In her own way, Maymunah was also a source of the preservation of the Sunnah of RasulAllah (sallAllahu 'alayhi wa sallam).
Every wife of RasulAllah (sallAllahu 'alayhi wa sallam) had a different personality: Some were assertive, bold, and feisty; others were shy, quiet, and reclusive. Some had a mischievous sense of humour, while others were serene and had an aura of maturity around them. Some were scholarly and intellectual; others enjoyed making handicrafts and selling them. Some were politically aware and active; others preferred to engage in social activism at an intimately grassroots level.

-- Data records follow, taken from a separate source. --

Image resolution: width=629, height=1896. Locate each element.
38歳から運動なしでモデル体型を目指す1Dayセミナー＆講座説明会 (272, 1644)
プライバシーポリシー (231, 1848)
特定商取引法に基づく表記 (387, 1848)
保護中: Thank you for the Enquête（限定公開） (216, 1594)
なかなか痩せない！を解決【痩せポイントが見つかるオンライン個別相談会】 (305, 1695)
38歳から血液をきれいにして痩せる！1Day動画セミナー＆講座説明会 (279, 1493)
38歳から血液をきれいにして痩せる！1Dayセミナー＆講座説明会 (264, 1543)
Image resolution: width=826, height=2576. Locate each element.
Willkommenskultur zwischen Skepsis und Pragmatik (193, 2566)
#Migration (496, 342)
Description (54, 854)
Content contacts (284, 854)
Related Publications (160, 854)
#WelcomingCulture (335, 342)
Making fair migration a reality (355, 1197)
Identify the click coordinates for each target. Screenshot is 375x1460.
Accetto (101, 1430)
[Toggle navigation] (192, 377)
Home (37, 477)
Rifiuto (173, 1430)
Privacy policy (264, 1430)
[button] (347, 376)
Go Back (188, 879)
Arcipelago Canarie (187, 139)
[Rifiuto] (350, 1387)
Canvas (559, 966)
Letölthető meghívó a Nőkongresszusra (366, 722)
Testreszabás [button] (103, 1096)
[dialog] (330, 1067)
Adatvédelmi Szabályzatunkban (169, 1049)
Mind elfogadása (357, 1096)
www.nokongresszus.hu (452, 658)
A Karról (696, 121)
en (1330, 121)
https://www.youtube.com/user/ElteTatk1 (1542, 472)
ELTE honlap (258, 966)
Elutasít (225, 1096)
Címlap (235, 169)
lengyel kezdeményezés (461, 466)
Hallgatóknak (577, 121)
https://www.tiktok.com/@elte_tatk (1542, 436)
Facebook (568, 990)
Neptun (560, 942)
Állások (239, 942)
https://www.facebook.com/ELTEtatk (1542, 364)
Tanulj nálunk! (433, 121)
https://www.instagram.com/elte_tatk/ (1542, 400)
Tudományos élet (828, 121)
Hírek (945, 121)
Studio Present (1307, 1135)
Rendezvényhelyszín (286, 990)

Yet each and every one of them was specifically chosen by Allah, from above the seven heavens, to be married to the greatest of all creation: RasulAllah (sallAllahu 'alayhi wa sallam). Each and every one of these women was a devoted worshipper of Allah. Each and every one of them was given the title "Umm al-Mu'mineen" - the Mother of the Believers, and they were all informed that they would be reunited with their beloved husband in Jannah.
And each and every one of them is an example to us today - not only to other women, but to the menfolk of the Ummah as well.
Are we willing to learn? Are we willing to follow in their footsteps? Are we ready to train ourselves and the next generation of Muslims to be of the calibre and standard of the greatest Muslim women to walk the earth?